Aim of the exercise
How many of the lines below contain the word "click"? Reply with the number alone.

Record excerpts
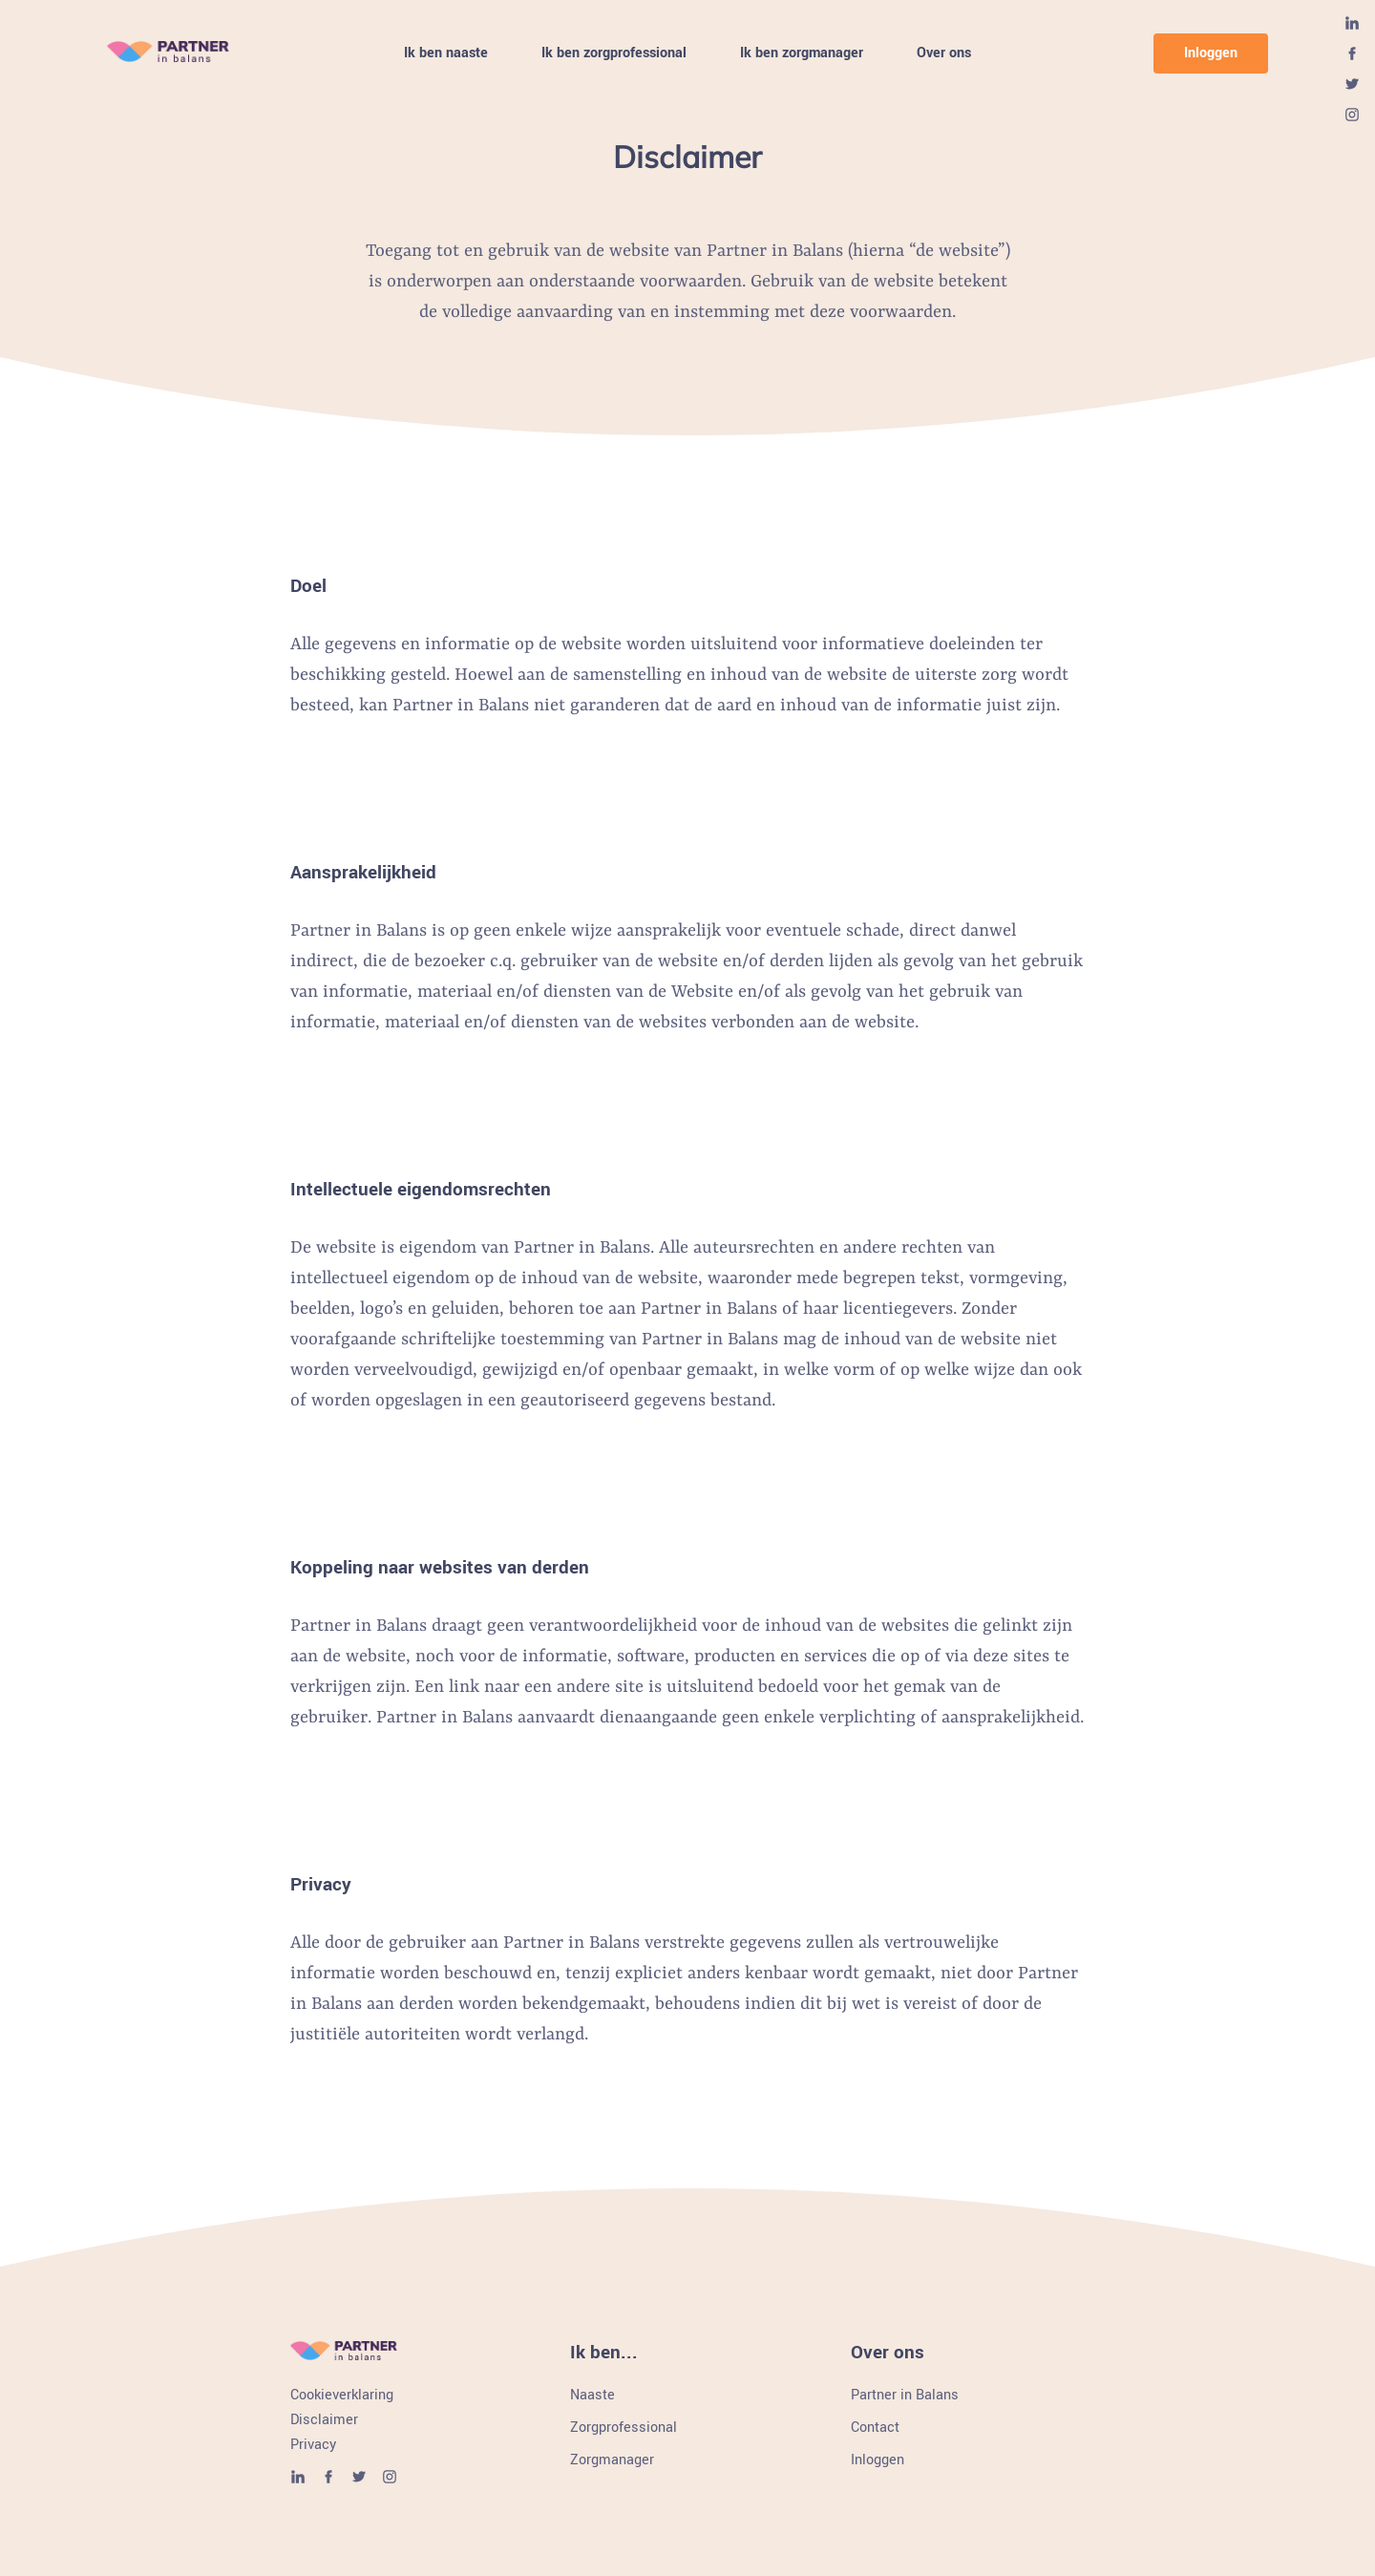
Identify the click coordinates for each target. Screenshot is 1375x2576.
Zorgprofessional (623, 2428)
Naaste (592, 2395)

==

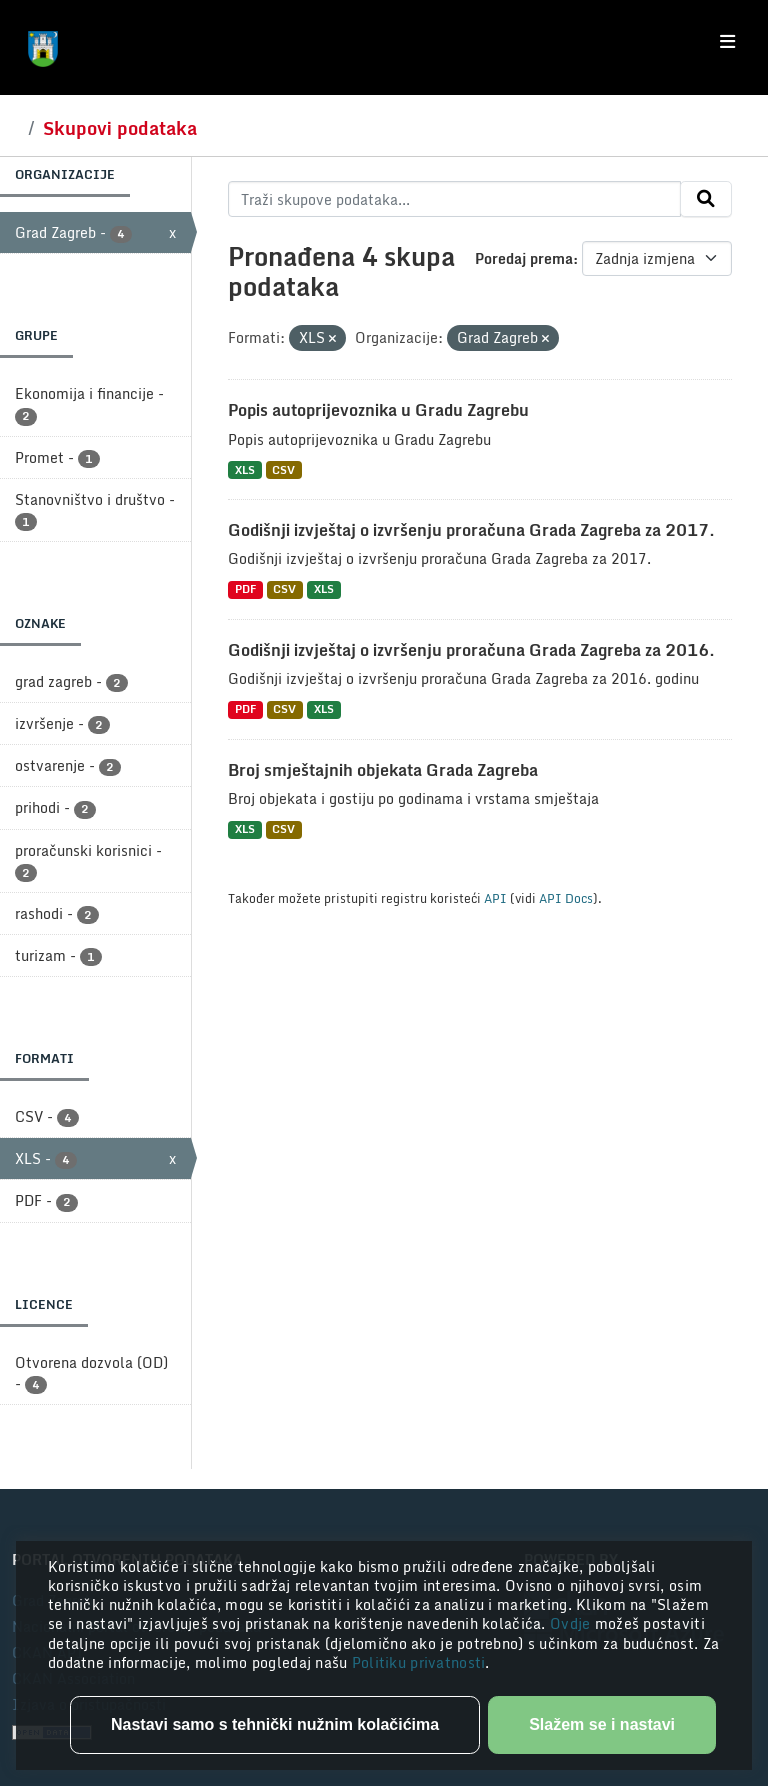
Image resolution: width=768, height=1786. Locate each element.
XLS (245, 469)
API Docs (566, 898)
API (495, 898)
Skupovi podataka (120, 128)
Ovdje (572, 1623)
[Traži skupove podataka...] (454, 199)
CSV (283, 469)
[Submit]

...

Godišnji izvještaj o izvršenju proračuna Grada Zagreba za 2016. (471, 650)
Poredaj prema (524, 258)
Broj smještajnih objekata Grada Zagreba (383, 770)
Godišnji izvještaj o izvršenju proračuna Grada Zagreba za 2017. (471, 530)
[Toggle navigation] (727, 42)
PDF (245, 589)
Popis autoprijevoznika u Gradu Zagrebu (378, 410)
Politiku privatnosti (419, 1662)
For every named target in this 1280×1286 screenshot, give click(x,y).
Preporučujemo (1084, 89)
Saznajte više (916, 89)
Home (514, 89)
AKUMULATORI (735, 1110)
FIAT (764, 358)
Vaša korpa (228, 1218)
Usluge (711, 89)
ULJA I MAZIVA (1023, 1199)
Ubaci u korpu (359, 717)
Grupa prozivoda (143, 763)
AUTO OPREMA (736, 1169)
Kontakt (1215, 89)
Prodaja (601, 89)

Exercise output
2